He recognized the first voice as that of Sheriff O. R. “Bud” Barnum, the longtime sheriff of Twelve Sleep County.

“Come again on that one?” Barnum said to someone. Even hearing his voice set Joe on edge. Over the years, Joe had come to despise Barnum. The feeling went both ways.

“You aren’t going to believe this,” someone answered, and Joe recognized the voice as that of Barnum’s top deputy, Kyle McLanahan. “We’ve got a dozen dead cows on the Hawkins Ranch. It looks like they’ve been ... well, operated on.”

“What do you mean, operated on?” Barnum asked.

“ Jeez, it’s hard to describe,” McLanahan said. “Half their faces are gone.

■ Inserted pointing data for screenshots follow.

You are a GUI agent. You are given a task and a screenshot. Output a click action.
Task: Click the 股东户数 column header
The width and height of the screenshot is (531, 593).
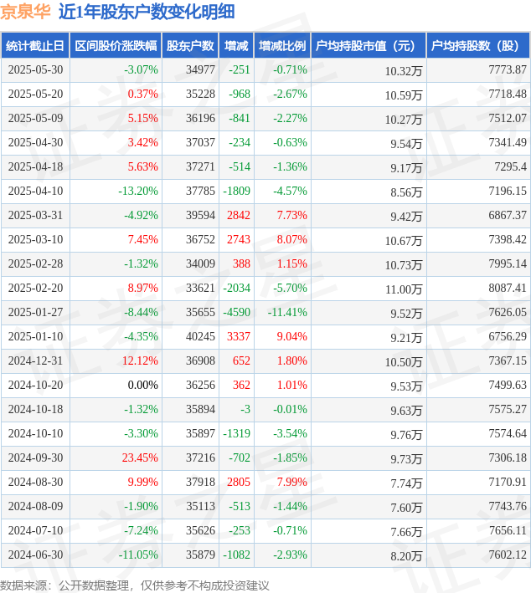pyautogui.click(x=190, y=46)
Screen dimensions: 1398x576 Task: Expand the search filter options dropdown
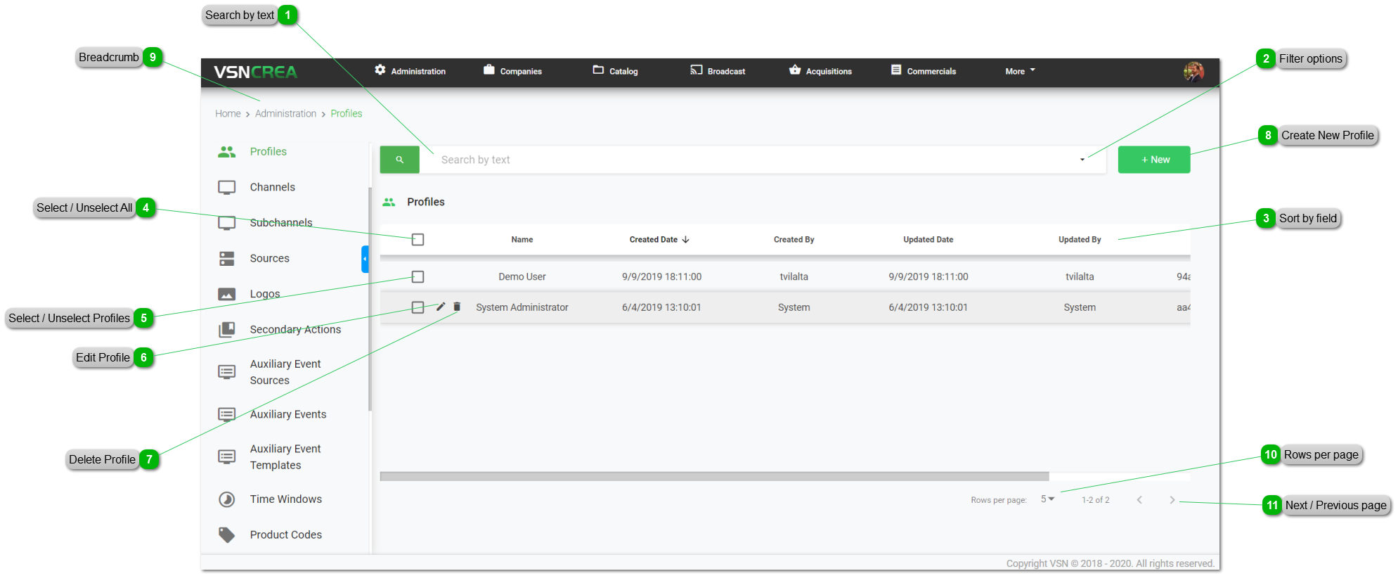1082,160
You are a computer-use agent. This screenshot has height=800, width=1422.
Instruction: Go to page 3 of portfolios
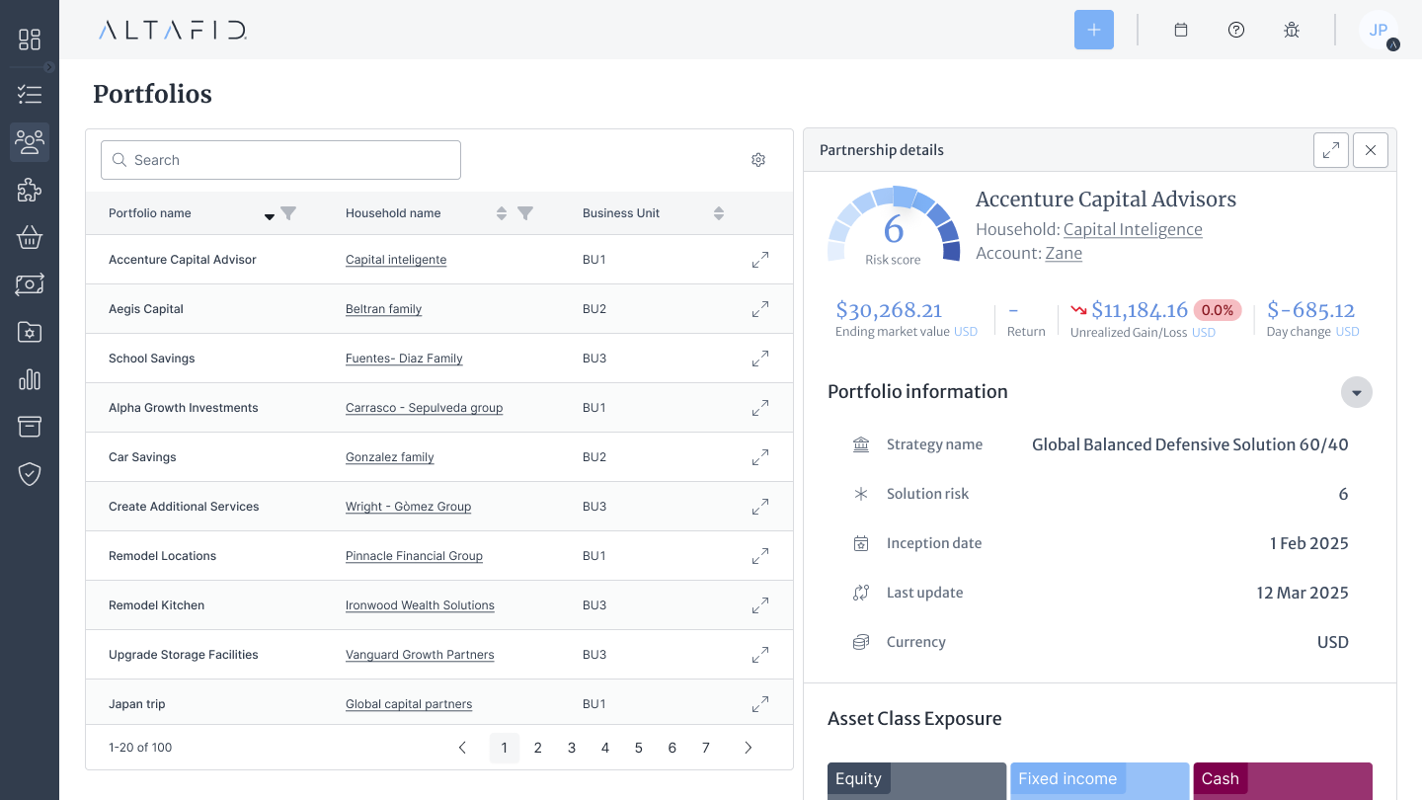(x=572, y=748)
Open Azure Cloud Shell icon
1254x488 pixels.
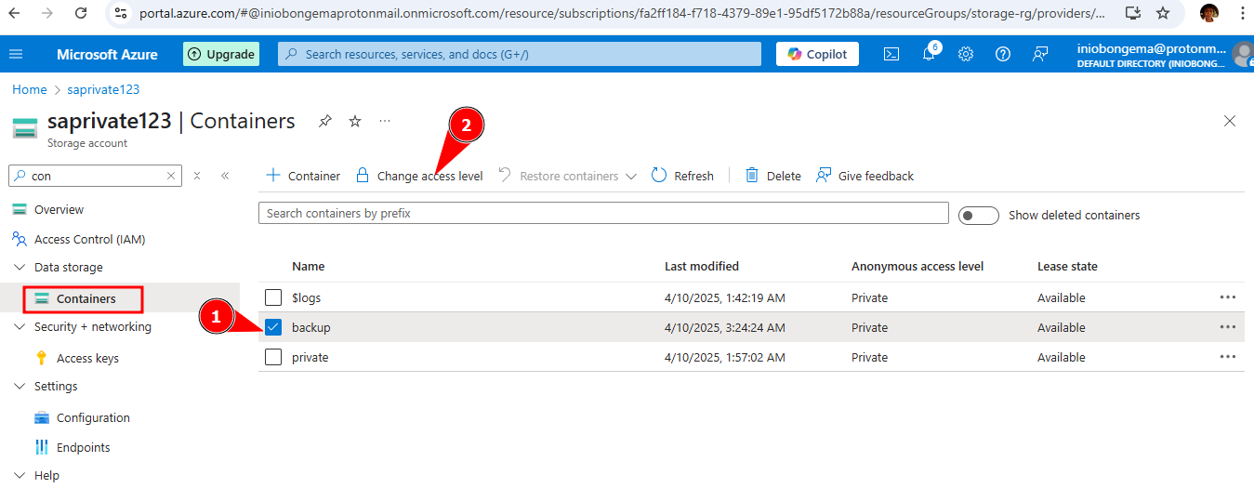tap(891, 54)
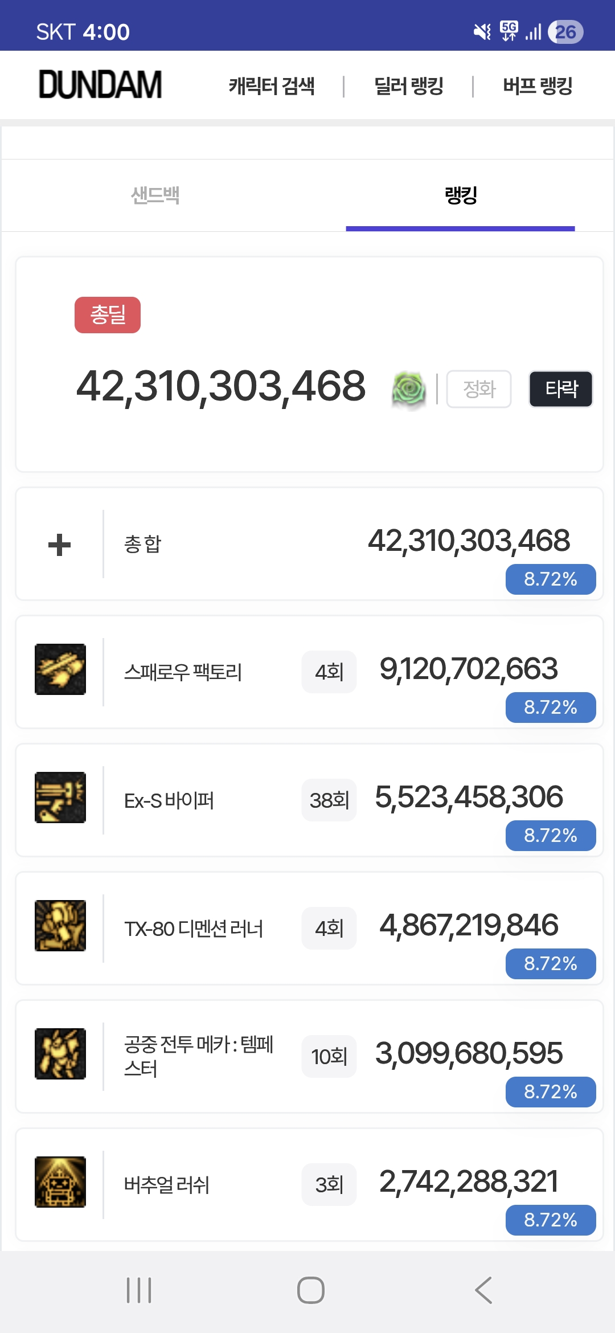Screen dimensions: 615x1333
Task: Tap the TX-80 디멘션 러너 skill icon
Action: [60, 926]
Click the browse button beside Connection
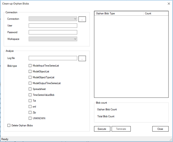The image size is (173, 142). (82, 19)
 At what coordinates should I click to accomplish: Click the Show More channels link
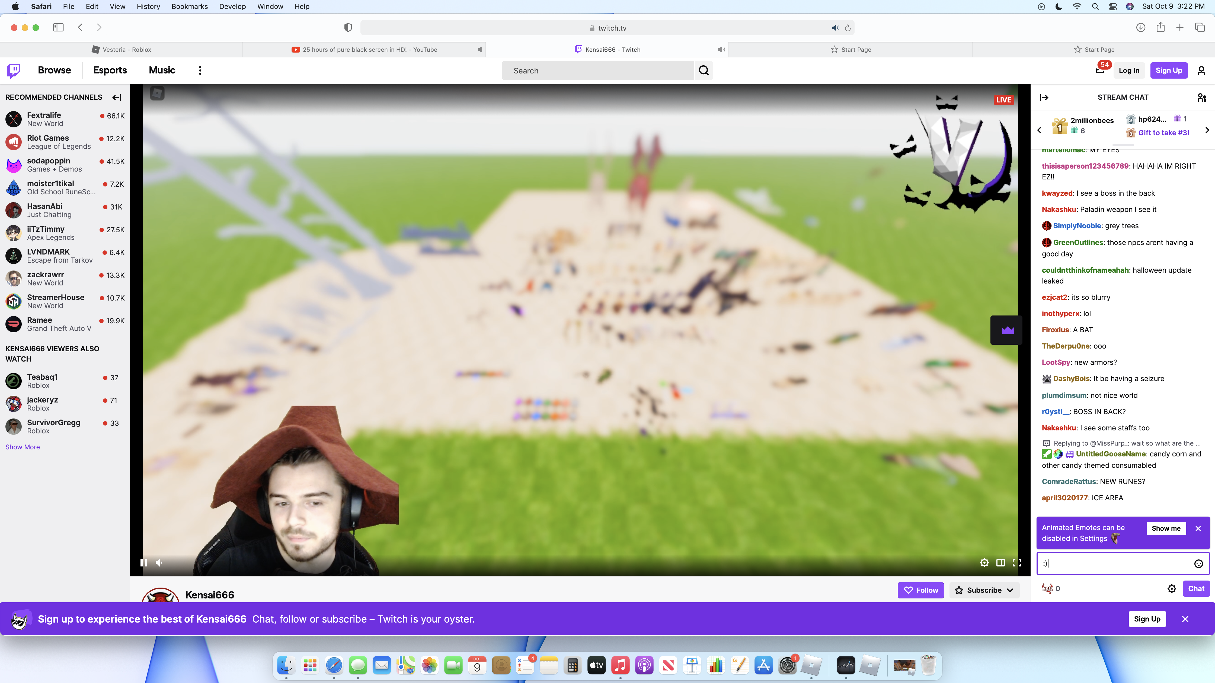23,447
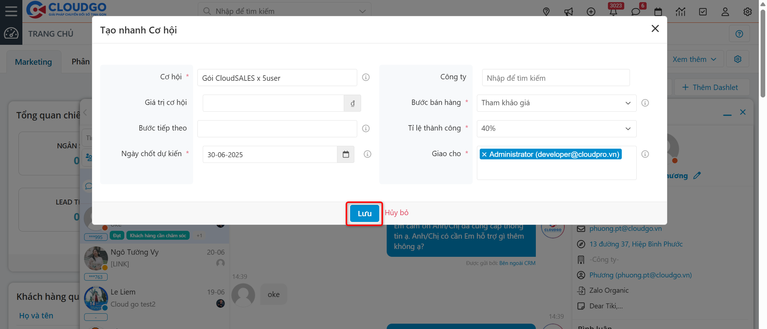The image size is (767, 329).
Task: Switch to the Marketing tab
Action: coord(33,62)
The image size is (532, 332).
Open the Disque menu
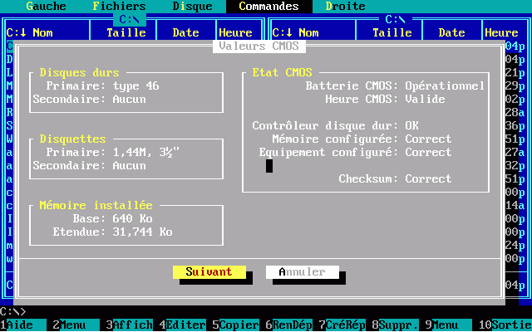[x=192, y=6]
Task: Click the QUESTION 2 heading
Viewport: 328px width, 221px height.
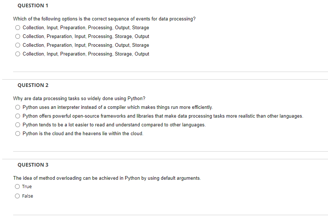Action: (x=33, y=85)
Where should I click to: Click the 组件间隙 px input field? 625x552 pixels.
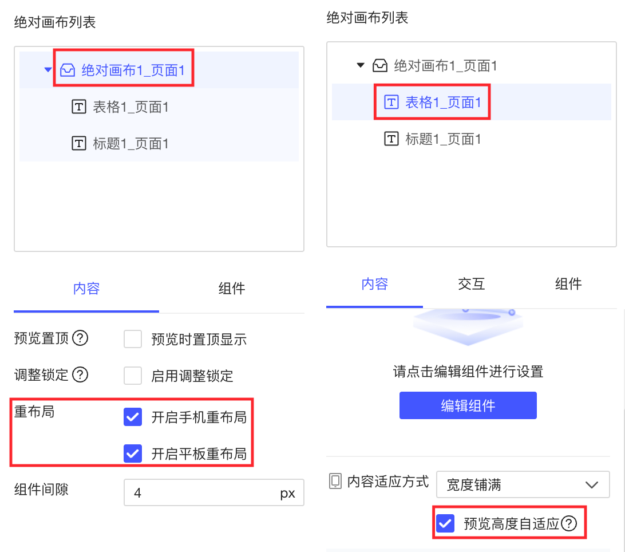(200, 493)
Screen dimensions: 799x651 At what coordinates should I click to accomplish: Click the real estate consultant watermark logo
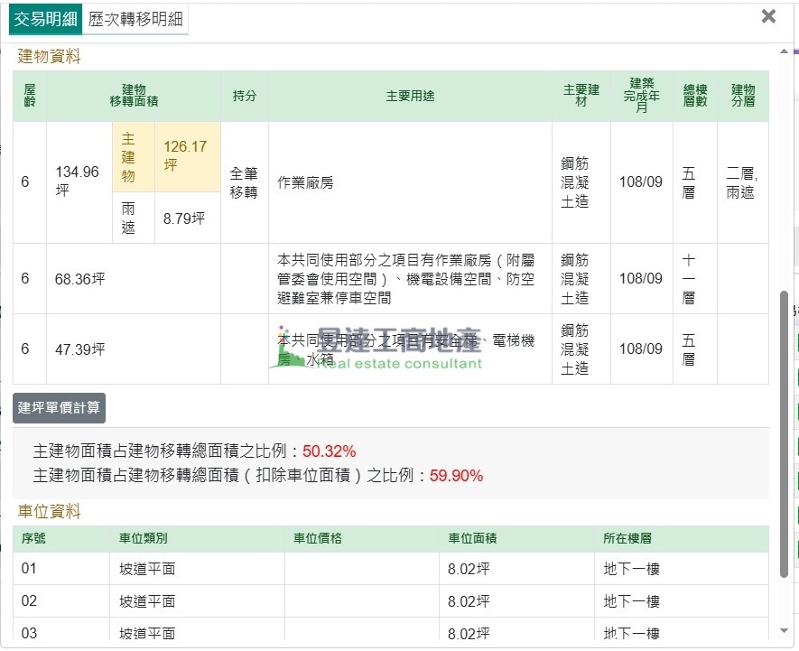379,350
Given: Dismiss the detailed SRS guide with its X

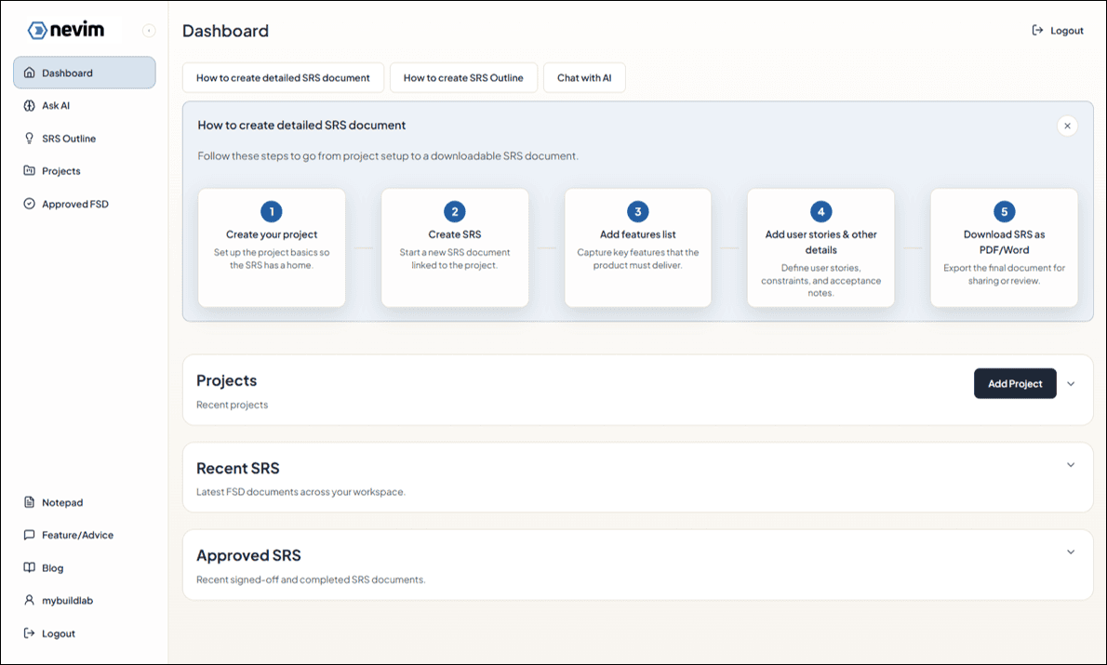Looking at the screenshot, I should 1067,126.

And, uh, their peckers are missing, it looks like.”

Joe felt a jolt of familiarity.

“Their peckers?” Barnum sounded angry.

“Well, if they had peckers,” McLanahan reported. “If they was females, then their female parts have been cut out.”

More trophies, Joe thought. He reached down and started his pickup. The Hawkins Ranch was an hour away on bad roads.

4

In the town of saddle string, behind a battered desk that came with the building, Marybeth Pickett shot her arm out and looked at her wristwatch. She had twenty minutes to finish up and print out the cash-flow spreadsheet she had been working on for Logue Country Realty, meet with the Logues, gather up her computer and files, and pick up her children from school. This is what it was like now, she thought. Her life was on the clock.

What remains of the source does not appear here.